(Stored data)
________________
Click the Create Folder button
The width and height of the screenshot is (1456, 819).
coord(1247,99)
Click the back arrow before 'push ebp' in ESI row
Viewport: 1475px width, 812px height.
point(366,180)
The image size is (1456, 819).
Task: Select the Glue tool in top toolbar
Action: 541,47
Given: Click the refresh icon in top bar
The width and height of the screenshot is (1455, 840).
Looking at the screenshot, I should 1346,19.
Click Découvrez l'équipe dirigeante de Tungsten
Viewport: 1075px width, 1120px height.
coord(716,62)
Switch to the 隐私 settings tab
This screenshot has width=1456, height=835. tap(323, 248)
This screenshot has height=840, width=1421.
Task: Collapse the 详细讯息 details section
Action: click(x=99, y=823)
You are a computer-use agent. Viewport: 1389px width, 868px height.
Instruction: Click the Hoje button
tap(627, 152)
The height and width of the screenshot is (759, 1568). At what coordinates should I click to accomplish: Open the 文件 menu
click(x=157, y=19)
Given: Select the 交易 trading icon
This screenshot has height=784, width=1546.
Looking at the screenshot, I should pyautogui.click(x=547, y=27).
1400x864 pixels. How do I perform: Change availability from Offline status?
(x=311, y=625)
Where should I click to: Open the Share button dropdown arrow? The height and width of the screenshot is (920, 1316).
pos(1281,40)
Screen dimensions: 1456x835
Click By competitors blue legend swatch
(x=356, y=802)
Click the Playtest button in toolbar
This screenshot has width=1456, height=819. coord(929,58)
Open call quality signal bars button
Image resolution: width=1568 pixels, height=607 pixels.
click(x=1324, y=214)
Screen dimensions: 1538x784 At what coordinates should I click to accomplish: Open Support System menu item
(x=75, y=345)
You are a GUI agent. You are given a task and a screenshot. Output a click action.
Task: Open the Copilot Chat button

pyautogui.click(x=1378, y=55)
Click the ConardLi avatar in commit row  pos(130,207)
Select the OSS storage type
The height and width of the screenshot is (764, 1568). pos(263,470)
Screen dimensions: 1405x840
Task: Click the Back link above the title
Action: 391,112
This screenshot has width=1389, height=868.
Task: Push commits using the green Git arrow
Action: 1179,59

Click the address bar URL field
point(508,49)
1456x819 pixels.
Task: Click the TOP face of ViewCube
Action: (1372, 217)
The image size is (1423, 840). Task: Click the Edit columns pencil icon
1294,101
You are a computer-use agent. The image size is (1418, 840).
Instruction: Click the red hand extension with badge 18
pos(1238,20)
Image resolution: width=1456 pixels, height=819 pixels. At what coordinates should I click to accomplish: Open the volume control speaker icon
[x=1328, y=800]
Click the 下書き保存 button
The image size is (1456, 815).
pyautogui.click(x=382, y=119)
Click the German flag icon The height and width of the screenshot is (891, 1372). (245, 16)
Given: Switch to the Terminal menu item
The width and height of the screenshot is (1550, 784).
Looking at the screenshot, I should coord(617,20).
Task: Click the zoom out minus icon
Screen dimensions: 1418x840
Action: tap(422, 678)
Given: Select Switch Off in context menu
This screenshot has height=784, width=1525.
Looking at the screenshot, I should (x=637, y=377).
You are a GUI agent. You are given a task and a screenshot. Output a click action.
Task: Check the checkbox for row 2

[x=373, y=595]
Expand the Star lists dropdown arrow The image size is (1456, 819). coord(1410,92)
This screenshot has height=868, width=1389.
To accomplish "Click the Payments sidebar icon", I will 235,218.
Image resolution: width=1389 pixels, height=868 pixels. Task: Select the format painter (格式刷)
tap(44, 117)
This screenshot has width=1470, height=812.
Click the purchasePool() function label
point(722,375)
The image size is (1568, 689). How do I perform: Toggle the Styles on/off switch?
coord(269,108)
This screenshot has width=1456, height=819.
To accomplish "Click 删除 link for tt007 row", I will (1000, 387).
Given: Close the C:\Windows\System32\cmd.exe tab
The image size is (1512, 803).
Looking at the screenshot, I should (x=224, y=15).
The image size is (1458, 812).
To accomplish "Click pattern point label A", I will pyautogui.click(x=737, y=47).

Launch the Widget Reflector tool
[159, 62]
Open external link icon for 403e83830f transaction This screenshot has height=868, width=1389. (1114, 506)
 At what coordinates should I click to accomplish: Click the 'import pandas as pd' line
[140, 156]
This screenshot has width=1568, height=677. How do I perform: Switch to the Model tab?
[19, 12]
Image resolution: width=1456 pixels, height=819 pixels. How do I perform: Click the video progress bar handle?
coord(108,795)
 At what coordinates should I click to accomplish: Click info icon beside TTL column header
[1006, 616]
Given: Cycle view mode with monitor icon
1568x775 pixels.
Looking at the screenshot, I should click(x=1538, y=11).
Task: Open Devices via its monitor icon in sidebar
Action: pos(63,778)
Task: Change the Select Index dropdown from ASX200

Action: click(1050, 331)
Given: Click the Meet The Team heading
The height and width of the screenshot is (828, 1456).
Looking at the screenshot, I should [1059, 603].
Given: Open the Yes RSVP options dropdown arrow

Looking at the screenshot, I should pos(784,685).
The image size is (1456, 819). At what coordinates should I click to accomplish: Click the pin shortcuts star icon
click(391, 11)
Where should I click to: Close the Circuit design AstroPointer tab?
________________
Exercise details>
Report every line of the data above that contains the string "computer" by copying it in full.

Answer section>
You are a computer-use agent. Viewport: 1389px width, 868px height.
You are a computer-use agent. The image size is (1418, 840).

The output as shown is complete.